Absent constraints — that financially punish carelessly achieved false positives, methodologically bad science, manipulated data, and error-filled publications — nothing is going to change.
To wit, Duke University’s “bad boy” Dr. Anil Potti is now (probably happily) ensconced as “an advocate for personalized cancer therapies.” His website even brags about his former association with Duke. There is not a word there about disgrace and retracted papers.
And you can bet (your life) that nothing unpleasant has happened to any of his supervisors and colleagues at Duke, or to the journals who published his and related people’s papers without first checking them out.
Peer review? A bad joke.
The science-medical system increasingly fails to find truth because most of us are avaricious. And our culture has elevated greed to the status of a moral imperative. Witness the various rampant permutations of the Gospel of Wealth and Prosperity Theology.

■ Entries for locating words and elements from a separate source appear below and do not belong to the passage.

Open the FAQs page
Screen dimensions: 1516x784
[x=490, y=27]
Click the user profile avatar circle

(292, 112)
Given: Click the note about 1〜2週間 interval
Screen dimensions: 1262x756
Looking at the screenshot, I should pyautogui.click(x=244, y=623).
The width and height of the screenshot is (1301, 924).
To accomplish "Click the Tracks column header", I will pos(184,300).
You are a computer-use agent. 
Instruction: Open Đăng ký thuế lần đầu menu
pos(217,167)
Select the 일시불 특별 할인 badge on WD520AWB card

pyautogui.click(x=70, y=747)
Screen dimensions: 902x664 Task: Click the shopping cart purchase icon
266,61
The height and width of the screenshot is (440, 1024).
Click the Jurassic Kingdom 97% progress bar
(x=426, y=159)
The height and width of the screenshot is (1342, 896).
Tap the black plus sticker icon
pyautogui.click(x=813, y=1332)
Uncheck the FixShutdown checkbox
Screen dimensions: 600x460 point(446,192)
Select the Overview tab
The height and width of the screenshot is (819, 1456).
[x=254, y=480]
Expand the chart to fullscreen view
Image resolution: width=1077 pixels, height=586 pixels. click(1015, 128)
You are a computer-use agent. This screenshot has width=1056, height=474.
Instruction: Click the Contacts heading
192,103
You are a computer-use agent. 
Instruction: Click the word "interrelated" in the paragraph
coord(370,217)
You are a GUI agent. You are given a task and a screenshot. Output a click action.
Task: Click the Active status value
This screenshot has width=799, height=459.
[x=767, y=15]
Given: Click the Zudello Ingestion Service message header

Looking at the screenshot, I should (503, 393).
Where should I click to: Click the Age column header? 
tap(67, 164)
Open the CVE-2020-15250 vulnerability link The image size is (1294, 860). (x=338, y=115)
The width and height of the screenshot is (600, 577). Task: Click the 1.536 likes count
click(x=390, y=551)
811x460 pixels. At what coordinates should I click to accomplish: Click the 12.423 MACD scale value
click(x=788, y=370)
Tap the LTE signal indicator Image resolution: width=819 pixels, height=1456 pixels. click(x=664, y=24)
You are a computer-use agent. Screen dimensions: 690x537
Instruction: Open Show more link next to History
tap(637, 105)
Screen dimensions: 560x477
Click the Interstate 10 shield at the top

In this environment, medical science’s complexity merely serves as a farm for unwarranted, but nevertheless profitable correlations.
To protect themselves, medical consumers need to be aware of that a good deal of what is advertised as medical advance is (a) nonsense and (b) occasionally harmful.
Pessimistic though this sounds, it is today’s reality. The fact that the prominent Institute of Medicine would feel it necessary to caution people against carelessly traveling obviously questionable investigative roads is proof enough. That so many prominent academic psychologists would be motivated to investigate whether their profession’s own findings are frequently bogus is equally telling.